Founded in 2005, VMG has backed some of the biggest CPG brands to date including Kind, Bare Snacks, Pirate Brands, Perfect Bar, Daily Harvest and more. With a new $850 million under management, the private equity firm will undoubtedly be looking to add new burgeoning brands to its fold.

VMG has a knack for placing bets on startups poised to capture a growing consumer trend. It has invested in direct-to-consumer functional ingredients shake maker Daily Harvest, kombucha maker Humm, low/no-sugar confection maker Lily’s and premium meat snack maker Vermont Smoke & Cure.

Working with a private equity firm offers startup brands a different opportunity compared to venture capital firms or in-house incubators that food manufacturers offer. This includes being insulated from shareholder demands and often a more gradual timeline toward making an exit. This can alleviate some of the pressure that comes with working with a traditional VC firm, which is usually looking for quick returns. In-house incubator programs may come with a number of strings or specific requirements from the food manufacturer at the helm.

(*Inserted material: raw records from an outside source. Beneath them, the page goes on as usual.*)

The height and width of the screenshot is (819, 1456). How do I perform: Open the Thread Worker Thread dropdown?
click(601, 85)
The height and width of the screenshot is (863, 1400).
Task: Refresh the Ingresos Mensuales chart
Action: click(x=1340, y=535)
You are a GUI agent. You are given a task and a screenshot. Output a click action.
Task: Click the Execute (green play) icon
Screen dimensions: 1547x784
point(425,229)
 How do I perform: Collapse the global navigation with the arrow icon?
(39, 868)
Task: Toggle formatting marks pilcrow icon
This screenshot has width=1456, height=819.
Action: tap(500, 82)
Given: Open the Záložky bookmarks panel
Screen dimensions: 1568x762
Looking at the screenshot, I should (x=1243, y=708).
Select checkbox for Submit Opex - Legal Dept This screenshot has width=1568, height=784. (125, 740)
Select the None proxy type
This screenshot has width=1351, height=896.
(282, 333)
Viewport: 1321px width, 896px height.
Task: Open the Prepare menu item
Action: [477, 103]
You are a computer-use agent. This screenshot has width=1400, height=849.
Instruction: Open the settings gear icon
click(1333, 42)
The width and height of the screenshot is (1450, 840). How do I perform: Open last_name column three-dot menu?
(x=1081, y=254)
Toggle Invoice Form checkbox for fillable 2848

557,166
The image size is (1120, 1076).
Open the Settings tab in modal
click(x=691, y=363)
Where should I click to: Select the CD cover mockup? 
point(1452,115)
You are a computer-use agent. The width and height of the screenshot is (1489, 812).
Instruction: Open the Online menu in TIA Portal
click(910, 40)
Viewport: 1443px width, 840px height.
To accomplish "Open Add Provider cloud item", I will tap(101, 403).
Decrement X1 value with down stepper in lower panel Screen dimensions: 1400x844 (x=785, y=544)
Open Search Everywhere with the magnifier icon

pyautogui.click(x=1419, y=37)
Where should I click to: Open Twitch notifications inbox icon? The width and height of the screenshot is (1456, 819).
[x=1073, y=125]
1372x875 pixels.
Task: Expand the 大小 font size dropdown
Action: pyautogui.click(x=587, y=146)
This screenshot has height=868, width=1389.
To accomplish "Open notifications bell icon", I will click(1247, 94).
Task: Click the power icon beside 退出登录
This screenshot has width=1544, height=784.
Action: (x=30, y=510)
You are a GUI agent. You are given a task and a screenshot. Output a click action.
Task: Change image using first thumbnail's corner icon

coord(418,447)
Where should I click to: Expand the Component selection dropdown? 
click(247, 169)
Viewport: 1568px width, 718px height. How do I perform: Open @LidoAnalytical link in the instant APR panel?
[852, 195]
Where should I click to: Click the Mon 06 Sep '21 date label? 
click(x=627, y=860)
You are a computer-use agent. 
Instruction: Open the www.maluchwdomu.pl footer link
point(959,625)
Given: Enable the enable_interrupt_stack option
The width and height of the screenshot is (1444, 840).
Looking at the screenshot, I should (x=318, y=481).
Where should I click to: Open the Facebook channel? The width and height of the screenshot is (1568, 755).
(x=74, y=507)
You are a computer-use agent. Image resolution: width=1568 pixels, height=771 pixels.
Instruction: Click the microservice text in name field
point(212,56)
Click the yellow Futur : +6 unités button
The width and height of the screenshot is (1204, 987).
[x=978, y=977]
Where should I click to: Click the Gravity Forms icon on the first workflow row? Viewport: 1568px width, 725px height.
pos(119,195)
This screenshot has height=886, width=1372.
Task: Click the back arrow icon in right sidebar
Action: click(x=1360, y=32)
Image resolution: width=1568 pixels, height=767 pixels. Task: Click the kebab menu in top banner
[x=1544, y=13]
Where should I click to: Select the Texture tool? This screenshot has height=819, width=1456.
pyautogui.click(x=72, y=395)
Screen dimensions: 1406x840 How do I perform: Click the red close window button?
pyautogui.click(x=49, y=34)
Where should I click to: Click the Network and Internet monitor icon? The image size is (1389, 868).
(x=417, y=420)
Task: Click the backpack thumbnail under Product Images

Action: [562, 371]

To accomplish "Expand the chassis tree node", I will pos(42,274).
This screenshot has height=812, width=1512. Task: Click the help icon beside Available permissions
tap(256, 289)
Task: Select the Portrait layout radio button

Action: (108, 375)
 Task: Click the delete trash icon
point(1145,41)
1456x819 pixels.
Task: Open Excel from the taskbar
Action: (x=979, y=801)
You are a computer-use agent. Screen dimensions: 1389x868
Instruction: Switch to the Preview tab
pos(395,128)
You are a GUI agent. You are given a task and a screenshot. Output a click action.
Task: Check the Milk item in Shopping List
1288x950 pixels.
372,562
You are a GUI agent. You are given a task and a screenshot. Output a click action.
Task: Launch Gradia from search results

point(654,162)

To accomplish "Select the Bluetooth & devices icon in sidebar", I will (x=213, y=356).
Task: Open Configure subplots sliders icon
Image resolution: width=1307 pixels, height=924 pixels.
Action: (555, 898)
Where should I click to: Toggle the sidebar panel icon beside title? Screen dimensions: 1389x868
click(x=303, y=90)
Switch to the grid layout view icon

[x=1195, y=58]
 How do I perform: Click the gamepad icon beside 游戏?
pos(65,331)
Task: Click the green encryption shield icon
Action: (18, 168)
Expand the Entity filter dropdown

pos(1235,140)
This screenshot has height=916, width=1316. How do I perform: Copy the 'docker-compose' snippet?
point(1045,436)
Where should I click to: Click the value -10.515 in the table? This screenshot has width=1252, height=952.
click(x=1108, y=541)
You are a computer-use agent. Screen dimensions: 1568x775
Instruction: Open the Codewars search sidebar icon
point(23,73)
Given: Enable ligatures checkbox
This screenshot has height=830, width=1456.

VMG has a track record of turning small-scale startups into household names and offers startups more than just capital. In 2019, for example, VMG helped revamp Popchips’ image after the brand faced criticism for a racial incident involving then-backer Ashton Kutcher. It was also sued for misusing the term natural and settled the suit for $2.1 million in cash and $300,000 in vouchers. VMG started by naming Popchips as the inaugural brand for its then-newly launched Velocity Snack Brands platform, which provides capital and support to emerging snack startups.

The opportunity to work with VMG would open a number of doors for a startup looking to build its brand and scale its product. In 2018, it backed sparkling flavored water maker Spindrift with $20 million. The brand went on to create its first national TV campaign and extended its retail network to major grocers like Whole Foods and Kroger, as well as Starbucks. What likely drew VMG to Spindrift’s capital table, however, was the brand’s meteoric growth. It grew its revenue 1,000% in the three years leading up to the investment. It also likely saw the rising tide of consumers’ thirst for flavored sparkling water beverages.

VMG may have some stiffer competition when it comes to signing the most promising startups. Established food manufacturers are hungry to get new brands that meet shifting consumer demand under their roof. Mondelez recently launched an early-stage snack accelerator called SnackFutures. It has been taking an aggressive approach to acquisitions and investments in early-stage brands. Other major brands with venture capital investment arms include Danone, PepsiCo, Nestlé and General Mills.